Publicado: 2019-12-18

Sumilla: El TC debería aprovechar su próxima sentencia sobre la demanda competencial de la Comisión Permanente para corregir el error que cometió en su sentencia sobre la cuestión de confianza.

El Perú se encuentra ya en modo «fiestas de fin de año». Los árboles de Navidad y los nacimientos empiezan a proliferar en las casas, tiendas y oficinas públicas. Y mucha gente ya está pensando en qué regalos hacer y a qué fiesta ir para recibir el año nuevo. Atrás han quedado hechos políticos como el fiasco de la Comisión de Venecia, la disolución del Congreso de la República y la convocatoria a elecciones parlamentarias complementarias, la presentación de una contienda de competencia hecha por la Comisión Permanente del Congreso ante el Tribunal Constitucional y su admisión a trámite, y el fallo del mismo Tribunal que significó la reciente excarcelación de la señora Keiko Fujimori.

Iniciado el año 2020, el modo «fiestas de fin de año» dará paso al modo «¿por quiénes votamos ahora?» en las elecciones para el Congreso que tendrán lugar el domingo 26 de enero. Se puede fácilmente prever que muchos nos veremos bombardeados por la típica propaganda electoral y los no menos típicos programas de análisis político, amén de dedicarle algún tiempo a analizar nosotros mismos las diversas listas de candidatos para determinar por quién no votar, siempre con el ya tradicional criterio de optar por el menos malo.

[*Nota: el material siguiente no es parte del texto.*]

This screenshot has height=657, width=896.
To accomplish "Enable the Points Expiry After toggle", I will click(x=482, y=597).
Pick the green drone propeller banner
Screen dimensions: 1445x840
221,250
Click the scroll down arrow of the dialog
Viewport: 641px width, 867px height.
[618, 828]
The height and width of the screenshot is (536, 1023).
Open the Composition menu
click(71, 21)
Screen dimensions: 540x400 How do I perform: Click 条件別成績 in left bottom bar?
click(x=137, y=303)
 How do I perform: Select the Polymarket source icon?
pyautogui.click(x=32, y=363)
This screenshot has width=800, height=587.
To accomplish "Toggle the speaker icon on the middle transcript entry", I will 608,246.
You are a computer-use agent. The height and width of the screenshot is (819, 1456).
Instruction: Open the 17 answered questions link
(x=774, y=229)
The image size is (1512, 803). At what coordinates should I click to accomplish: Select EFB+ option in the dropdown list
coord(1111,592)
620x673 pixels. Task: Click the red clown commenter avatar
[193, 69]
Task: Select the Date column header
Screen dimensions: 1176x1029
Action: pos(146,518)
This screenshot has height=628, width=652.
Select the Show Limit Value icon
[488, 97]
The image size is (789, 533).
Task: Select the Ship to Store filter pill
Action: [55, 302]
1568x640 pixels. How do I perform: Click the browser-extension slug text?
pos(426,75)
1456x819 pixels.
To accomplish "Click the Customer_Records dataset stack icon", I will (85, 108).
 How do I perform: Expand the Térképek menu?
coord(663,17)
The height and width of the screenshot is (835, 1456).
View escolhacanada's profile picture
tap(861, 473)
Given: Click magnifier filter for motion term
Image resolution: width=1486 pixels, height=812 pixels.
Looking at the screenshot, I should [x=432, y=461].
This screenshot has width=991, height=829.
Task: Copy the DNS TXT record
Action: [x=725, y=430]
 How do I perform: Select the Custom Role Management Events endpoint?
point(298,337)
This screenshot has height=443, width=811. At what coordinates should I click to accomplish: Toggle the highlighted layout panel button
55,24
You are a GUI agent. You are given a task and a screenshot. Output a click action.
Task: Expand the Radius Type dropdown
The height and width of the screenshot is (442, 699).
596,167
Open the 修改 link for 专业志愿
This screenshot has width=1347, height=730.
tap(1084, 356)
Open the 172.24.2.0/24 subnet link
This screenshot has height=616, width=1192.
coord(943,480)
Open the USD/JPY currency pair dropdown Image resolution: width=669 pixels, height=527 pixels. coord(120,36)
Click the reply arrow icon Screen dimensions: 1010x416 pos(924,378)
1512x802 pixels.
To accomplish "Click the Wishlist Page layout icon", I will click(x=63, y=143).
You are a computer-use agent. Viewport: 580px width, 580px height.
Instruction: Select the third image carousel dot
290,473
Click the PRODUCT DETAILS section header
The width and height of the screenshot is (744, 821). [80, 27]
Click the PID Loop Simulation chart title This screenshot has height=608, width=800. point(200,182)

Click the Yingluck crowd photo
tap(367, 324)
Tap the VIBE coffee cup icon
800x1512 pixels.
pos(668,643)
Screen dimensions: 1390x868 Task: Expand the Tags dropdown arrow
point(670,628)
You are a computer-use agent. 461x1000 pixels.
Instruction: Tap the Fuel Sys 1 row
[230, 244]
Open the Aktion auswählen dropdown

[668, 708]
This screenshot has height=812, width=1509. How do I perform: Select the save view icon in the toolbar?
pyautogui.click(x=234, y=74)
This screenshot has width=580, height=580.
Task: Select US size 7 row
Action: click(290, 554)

Pero hay un evento que deberá tener lugar durante ese mismo mes de enero de 2020, aunque no se sabe a ciencia cierta si antes o después de las elecciones: la sentencia del Tribunal Constitucional sobre la contienda de competencia de la Comisión Permanente del Congreso de la República, que sin duda marcará un hito de la mayor importancia de la historia política peruana y, es de esperar, proponga pautas claras y razonables para el futuro. Como se verá a continuación, nuestra Constitución contiene instituciones que provienen de formas de gobierno distintas – presidencialismo y parlamentarismo – que podrían no ser completamente compatibles entre sí. Veamos.

Presidencialismo versus parlamentarismo

Lo primero que se debe tener en cuenta es que la forma de gobierno en el Perú es esencialmente presidencialista. El poder ejecutivo es ejercido por el Presidente de la República, quien es elegido por voto popular directo, de manera análoga que el Congreso de la República, que ejerce el poder legislativo. Y si bien ambos son elegidos por voto popular, el Presidente es elegido en dos vueltas, salvo que obtenga una mayoría absoluta en la primera vuelta, mientras que el Congreso es elegido en una sola vuelta. Pero lo esencial es que ambos órganos – el Presidente de la República y el Congreso – tienen igual representatividad y legitimidad democrática, que extraen directamente del voto popular.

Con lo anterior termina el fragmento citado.